The pediatric complex chronic conditions (CCC) classification system, developed in 2000, requires revision to accommodate the International Classification of Disease 10th Revision (ICD-10). To update the CCC classification system, we incorporated ICD-9 diagnostic codes that had been either omitted or incorrectly specified in the original system, and then translated between ICD-9 and ICD-10 using General Equivalence Mappings (GEMs). We further reviewed all codes in the ICD-9 and ICD-10 systems to include both diagnostic and procedural codes indicative of technology dependence or organ transplantation. We applied the provisional CCC version 2 (v2) system to death certificate information and 2 databases of health utilization, reviewed the resulting CCC classifications, and corrected any misclassifications. Finally, we evaluated performance of the CCC v2 system by assessing: 1) the stability of the system between ICD-9 and ICD-10 codes using data which included both ICD-9 codes and ICD-10 codes; 2) the year-to-year stability before and after ICD-10 implementation; and 3) the proportions of patients classified as having a CCC in both the v1 and v2 systems.

Results

The CCC v2 classification system consists of diagnostic and procedural codes that incorporate a new neonatal CCC category as well as domains of complexity arising from technology dependence or organ transplantation.

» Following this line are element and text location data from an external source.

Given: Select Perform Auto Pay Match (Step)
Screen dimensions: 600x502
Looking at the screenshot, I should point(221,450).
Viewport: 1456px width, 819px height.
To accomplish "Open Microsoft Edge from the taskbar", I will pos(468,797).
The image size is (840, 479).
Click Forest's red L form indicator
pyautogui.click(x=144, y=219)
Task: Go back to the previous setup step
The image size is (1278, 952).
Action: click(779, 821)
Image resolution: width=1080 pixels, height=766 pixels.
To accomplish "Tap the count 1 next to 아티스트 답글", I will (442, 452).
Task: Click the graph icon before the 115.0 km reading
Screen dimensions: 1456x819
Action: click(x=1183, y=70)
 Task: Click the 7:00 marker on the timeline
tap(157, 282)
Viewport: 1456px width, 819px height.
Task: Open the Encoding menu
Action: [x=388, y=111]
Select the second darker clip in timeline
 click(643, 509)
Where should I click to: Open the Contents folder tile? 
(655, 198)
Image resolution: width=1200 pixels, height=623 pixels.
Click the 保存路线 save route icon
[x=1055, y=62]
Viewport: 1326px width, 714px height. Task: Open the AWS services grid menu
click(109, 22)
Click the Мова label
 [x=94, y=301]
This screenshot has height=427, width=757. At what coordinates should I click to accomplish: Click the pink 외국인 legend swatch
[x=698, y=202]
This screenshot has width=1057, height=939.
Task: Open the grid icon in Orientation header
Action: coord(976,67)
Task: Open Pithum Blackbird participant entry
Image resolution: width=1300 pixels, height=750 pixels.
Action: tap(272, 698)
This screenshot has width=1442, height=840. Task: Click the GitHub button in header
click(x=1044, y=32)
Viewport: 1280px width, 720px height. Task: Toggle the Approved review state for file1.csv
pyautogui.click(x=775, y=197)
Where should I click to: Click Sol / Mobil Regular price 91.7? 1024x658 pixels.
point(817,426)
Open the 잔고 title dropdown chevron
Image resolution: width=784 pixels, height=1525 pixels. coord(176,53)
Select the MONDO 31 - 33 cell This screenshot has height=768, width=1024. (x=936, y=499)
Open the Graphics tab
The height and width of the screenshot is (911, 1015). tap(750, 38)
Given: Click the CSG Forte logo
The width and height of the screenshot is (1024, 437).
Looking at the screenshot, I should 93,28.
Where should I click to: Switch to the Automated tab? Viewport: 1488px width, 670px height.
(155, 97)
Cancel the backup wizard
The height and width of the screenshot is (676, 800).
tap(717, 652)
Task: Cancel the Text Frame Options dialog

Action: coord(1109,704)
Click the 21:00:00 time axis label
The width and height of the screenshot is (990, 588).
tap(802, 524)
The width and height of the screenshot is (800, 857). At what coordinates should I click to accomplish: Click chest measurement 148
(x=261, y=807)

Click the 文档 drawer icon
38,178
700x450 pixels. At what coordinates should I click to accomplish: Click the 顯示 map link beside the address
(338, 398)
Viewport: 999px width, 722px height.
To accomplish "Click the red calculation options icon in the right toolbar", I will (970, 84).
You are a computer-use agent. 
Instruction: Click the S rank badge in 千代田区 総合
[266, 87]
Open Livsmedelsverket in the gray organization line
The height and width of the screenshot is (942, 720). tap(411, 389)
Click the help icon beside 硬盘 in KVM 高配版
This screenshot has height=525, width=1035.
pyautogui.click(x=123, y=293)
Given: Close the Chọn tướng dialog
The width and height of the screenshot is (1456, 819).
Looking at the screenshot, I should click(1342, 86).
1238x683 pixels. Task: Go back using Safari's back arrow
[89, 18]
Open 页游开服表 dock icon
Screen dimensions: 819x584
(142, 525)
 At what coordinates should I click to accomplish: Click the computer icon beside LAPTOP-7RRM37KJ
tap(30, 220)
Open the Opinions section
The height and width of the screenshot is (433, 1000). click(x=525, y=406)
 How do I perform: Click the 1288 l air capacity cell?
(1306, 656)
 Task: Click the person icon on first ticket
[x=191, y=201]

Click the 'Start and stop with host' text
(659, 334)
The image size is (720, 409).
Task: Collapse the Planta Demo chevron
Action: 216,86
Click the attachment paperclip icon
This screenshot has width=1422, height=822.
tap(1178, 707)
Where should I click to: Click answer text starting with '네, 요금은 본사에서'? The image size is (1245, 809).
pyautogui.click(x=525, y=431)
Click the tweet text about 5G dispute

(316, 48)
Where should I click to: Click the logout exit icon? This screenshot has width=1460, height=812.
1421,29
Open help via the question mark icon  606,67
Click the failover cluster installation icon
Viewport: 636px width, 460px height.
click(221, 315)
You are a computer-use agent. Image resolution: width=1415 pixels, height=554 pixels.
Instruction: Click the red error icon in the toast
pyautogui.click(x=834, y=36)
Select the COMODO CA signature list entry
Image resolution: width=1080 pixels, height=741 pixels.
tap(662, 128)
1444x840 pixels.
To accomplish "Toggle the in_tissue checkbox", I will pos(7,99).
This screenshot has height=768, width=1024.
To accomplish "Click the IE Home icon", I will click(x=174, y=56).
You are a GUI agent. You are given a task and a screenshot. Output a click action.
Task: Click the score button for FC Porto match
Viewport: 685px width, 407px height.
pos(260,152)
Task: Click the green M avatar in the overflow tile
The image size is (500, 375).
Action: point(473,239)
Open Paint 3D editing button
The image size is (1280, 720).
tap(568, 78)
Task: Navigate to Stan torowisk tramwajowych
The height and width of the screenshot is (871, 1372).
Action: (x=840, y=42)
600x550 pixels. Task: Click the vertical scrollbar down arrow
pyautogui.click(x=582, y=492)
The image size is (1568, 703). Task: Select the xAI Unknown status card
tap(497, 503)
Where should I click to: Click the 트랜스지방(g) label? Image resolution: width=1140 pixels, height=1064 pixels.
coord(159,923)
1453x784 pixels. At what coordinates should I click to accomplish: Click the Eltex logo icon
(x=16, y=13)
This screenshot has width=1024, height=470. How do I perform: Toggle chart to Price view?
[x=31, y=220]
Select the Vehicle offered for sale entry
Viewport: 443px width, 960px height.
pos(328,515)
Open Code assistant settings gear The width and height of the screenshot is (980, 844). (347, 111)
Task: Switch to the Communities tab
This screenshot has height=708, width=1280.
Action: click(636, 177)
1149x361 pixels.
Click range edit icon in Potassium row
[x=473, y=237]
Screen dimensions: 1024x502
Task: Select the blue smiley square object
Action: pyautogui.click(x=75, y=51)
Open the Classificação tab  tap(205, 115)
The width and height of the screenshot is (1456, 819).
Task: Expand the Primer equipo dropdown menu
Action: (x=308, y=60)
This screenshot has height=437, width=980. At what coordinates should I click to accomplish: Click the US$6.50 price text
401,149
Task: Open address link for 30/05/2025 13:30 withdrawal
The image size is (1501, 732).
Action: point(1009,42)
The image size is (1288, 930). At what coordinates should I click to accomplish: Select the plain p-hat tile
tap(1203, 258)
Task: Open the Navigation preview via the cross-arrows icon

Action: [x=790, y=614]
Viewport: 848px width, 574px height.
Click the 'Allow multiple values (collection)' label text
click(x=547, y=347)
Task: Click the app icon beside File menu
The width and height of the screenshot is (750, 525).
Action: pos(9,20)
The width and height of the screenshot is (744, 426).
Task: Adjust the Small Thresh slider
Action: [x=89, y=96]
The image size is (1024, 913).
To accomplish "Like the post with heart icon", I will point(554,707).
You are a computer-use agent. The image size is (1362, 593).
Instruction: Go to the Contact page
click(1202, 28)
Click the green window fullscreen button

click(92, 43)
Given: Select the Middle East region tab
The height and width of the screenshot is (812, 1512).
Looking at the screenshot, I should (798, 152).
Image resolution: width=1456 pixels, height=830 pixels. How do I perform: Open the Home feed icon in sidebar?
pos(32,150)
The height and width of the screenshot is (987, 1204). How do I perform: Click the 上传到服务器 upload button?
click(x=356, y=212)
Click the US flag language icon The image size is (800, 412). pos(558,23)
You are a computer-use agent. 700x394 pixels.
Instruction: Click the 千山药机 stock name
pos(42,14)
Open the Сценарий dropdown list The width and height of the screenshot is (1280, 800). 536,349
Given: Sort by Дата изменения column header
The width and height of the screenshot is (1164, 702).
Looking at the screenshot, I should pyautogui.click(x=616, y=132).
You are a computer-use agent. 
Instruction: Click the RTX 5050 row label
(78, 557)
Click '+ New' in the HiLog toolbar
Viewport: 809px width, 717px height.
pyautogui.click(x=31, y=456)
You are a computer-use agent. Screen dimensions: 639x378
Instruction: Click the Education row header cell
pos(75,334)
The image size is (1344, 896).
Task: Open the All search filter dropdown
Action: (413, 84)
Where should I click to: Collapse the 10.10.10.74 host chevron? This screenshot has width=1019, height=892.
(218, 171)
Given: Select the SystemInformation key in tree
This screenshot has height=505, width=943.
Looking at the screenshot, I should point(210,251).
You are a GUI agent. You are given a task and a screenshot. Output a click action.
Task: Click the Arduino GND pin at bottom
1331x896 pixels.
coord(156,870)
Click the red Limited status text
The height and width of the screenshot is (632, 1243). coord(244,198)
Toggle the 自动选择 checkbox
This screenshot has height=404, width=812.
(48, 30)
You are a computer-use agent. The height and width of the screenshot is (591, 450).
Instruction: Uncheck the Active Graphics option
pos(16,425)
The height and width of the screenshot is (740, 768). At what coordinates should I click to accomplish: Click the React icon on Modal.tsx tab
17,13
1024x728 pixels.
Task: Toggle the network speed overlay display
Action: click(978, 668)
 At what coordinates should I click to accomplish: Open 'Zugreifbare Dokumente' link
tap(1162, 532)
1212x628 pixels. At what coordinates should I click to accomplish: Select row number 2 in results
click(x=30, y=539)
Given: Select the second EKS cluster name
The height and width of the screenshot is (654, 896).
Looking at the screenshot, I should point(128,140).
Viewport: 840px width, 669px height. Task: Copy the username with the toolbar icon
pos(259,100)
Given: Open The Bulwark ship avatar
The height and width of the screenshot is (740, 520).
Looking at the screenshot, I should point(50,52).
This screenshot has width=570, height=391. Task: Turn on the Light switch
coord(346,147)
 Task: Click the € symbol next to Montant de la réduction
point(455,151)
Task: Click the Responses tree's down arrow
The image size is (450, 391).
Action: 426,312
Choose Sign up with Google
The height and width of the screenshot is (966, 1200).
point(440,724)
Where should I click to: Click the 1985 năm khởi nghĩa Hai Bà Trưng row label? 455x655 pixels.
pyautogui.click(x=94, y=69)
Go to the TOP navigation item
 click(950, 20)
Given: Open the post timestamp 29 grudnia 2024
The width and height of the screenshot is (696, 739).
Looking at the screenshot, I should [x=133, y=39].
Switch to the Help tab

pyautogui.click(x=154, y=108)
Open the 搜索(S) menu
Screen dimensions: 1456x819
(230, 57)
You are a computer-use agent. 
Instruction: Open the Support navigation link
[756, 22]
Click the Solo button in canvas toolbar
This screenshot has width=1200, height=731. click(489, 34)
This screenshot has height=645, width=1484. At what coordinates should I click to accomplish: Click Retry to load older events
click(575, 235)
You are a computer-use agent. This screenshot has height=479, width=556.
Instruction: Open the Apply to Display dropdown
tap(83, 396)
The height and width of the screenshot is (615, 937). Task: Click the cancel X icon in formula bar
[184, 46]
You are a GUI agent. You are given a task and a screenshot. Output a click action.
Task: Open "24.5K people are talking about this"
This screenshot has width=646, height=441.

CCC v2 demonstrated close comparability between ICD-9 and ICD-10 and did not detect significant discontinuity in temporal trends of death in the United States. Compared to the original system, CCC v2 resulted in a 1.0% absolute (10% relative) increase in the number of patients identified as having a CCC in national hospitalization dataset, and a 0.4% absolute (24% relative) increase in a national emergency department dataset.

Conclusions

The updated CCC v2 system is comprehensive and multidimensional, and provides a necessary update to accommodate widespread implementation of ICD-10.

Keywords:
Pediatrics; Complex chronic conditions; Chronic disease; Classification; International classification of disease codes; Comorbidity; Mortality; Health services research

Background

Remarkable advances in pediatric healthcare over the past century have substantially reduced overall childhood morbidity and mortality, while concomitantly enabling some children with complex chronic conditions (CCC) to survive and live longer. A clear definition of these CCCs is important for several reasons: to assess population-level temporal trends in the proportion of morbidity and mortality associated with CCCs; to assess patterns of healthcare utilization among patients with CCCs; and to perform individual-level risk adjustments for patients’ CCC status in studies of healthcare processes and outcomes.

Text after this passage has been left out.